Real-Time Data Warehouse Practices with Hudi at ByteDance
This presentation details ByteDance's real‑time data‑warehouse implementations using Apache Hudi, covering scenario classifications, challenges of traditional offline warehouses, practical solutions for ingestion, upsert, validation, indexing, query optimization, and future plans for extensible indexing and unified batch‑stream processing.
01 Real‑Time Data Warehouse Scenario Introduction
ByteDance classifies three typical real‑time warehousing scenarios: (1) short‑video and live‑stream workloads with large data volumes, five‑minute latency, and batch‑stream reuse; (2) live‑commerce or e‑commerce sub‑scenes with medium data volume, one‑minute latency, low‑cost back‑fill and cold‑start; (3) e‑commerce and education workloads with small data volume, second‑level latency, strong consistency and high QPS.

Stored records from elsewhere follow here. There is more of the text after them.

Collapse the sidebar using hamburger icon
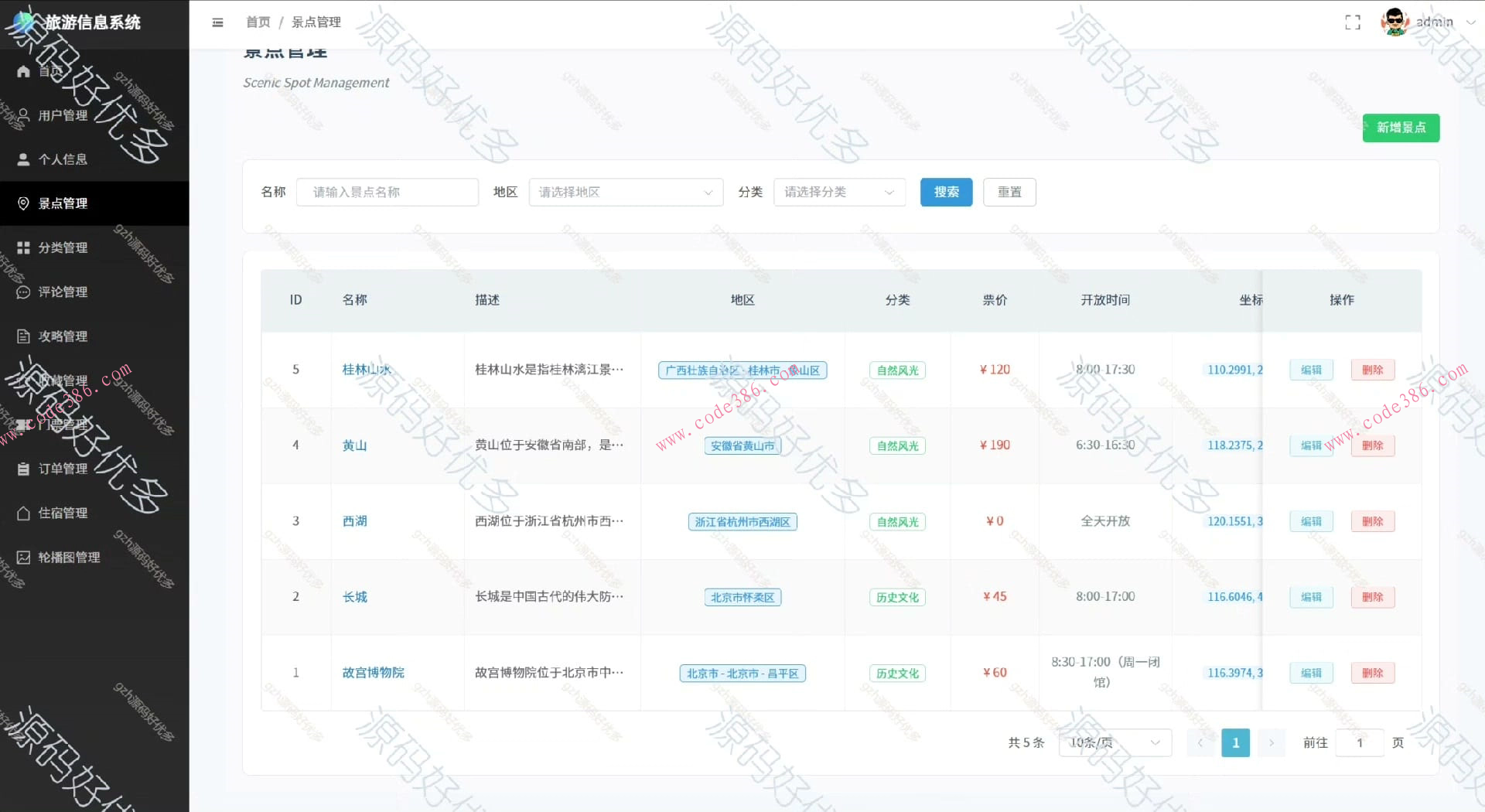Viewport: 1485px width, 812px height. [x=217, y=22]

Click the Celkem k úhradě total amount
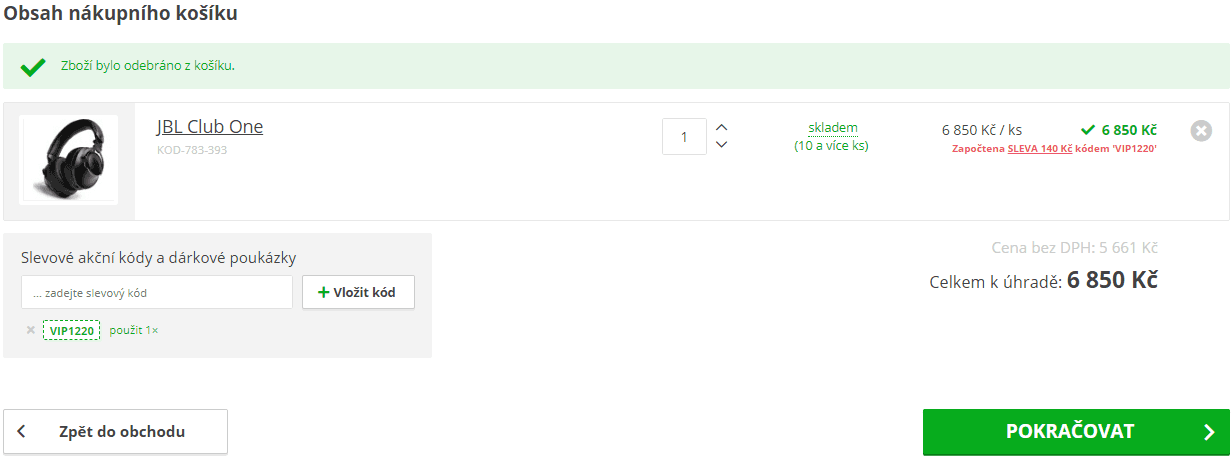[x=1112, y=281]
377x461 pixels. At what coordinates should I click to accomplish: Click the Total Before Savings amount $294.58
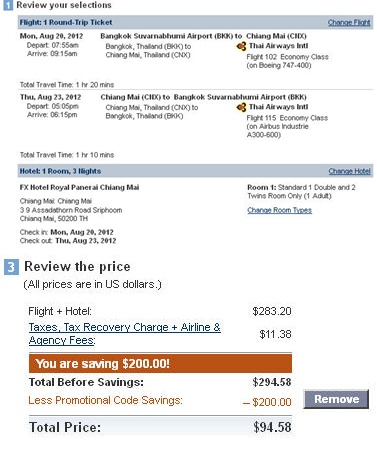pyautogui.click(x=272, y=382)
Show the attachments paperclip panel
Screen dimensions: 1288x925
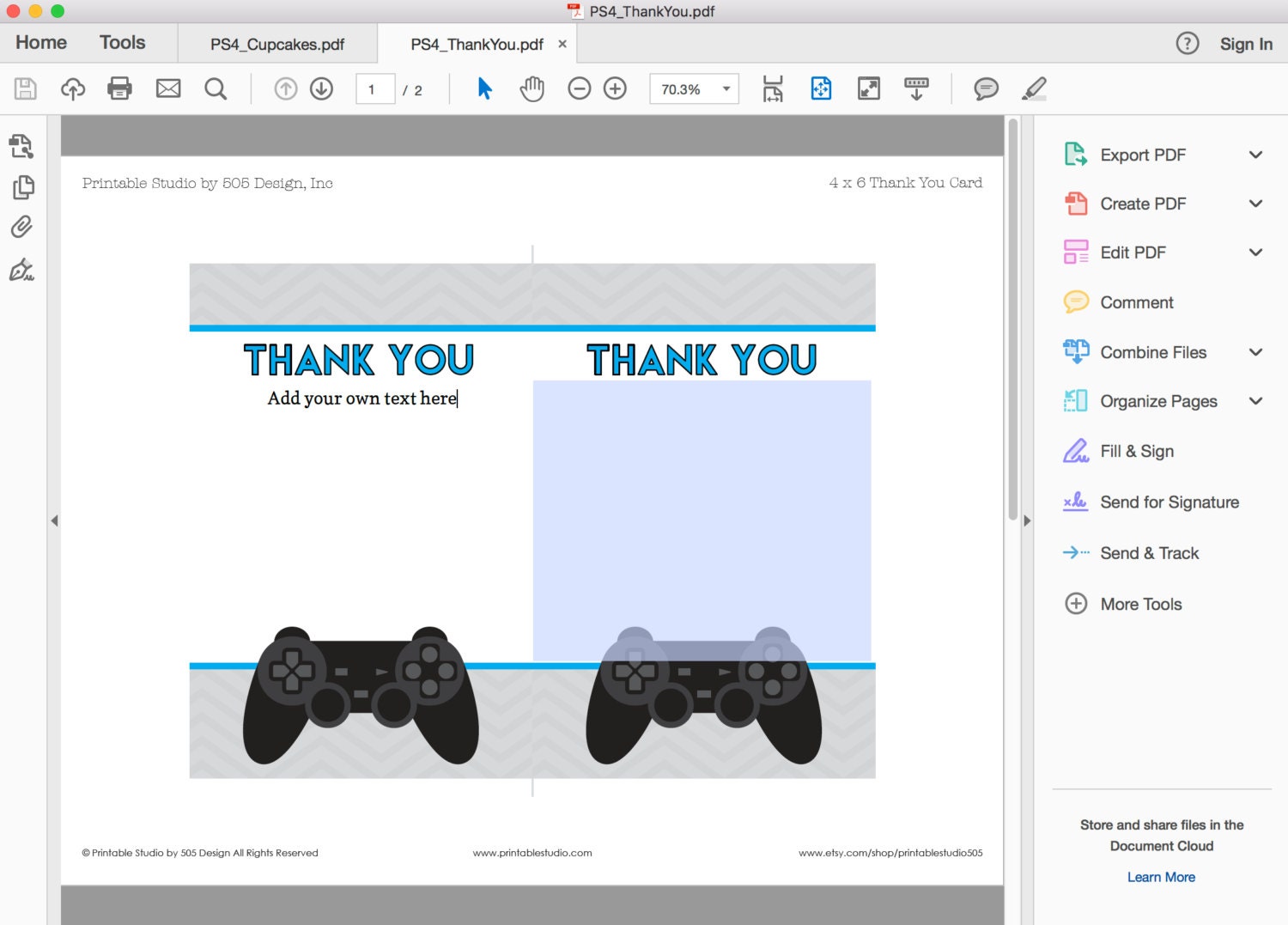tap(22, 227)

02 Real‑Time Data Warehouse Exploration
Traditional offline warehouses suffer from timeliness (day‑ or hour‑level) and update inefficiency (full partition rewrites). A data lake with Hudi provides both low‑latency ingestion and efficient updates, enabling batch‑stream convergence.
Solution steps include:
Video‑metadata landing: replace three Hive tables with Hudi upserts, reducing readiness time by ~3.5 hours and cutting peak resource usage by 40 %.
Near‑real‑time validation: hourly jobs dump Kafka data to Hive, then validate; after adopting Hudi, Flink writes directly to Hudi and Presto queries provide near‑real‑time visibility.
Usability issues (complex scripts, schema DDL) were addressed by moving to pure‑SQL submissions with a unified catalog that auto‑loads schemas and parameters.
03 Typical Scenario Practice
The end‑to‑end pipeline: MySQL/Kafka → Flink → Hudi (storage) → Spark/Presto for interactive queries; high‑QPS services connect via KV stores.
Real‑time multi‑dimensional aggregation writes incremental data to a lightweight Hudi layer; heavy aggregation is performed in Presto, with materialized views feeding KV for low‑latency products.
Key problems identified:
Write stability (high resource usage, frequent restarts, delayed compaction).
Poor update performance causing back‑pressure.
Limited concurrency due to Hudi Metastore load.
Slow query performance (up to 10 min latency, failures).
Targeted solutions:
Async compaction service: Flink handles only incremental writes and schedules compaction; a separate Compaction Service pulls pending plans from Hudi Metastore and runs Spark compaction jobs.
High‑efficiency indexing: hash‑based bucket index for fast file location and query pruning.
Request model optimization: cache write‑task plans to reduce Metastore polling, boosting RPS from hundreds of thousands to near ten‑million.
MergeOnRead column pruning: push column projection to scan layer and prune during log merge, reducing serialization overhead.
Parallel read optimization: split large BaseFiles into multiple tasks to increase read parallelism.
Combine Engine: bypass Avro by reading engine‑native rows (Spark InternalRow, Flink RowData), dramatically improving MergeOnRead and compaction performance.
04 Future Planning
Planned enhancements include an extensible hash index for scalable updates, a self‑adaptive Table Management Service to automate compaction, cleaning, clustering, and index building, and a richer metadata service supporting schema evolution and concurrency control.
Batch‑stream integration roadmap:
Unified SQL layer across Flink, Spark, Presto.
Unified storage based on Hudi.
Unified catalog for consistent metadata.
05 Q&A
Answers covered column‑pruning storage format (Avro vs Parquet), async compaction scheduling, Hudi Metastore management, multi‑stream write conflict detection, relationship between Kafka stream tables and Hudi, future use of Hudi for all streaming, reasons for adopting Bucket Index over Bloom Filter.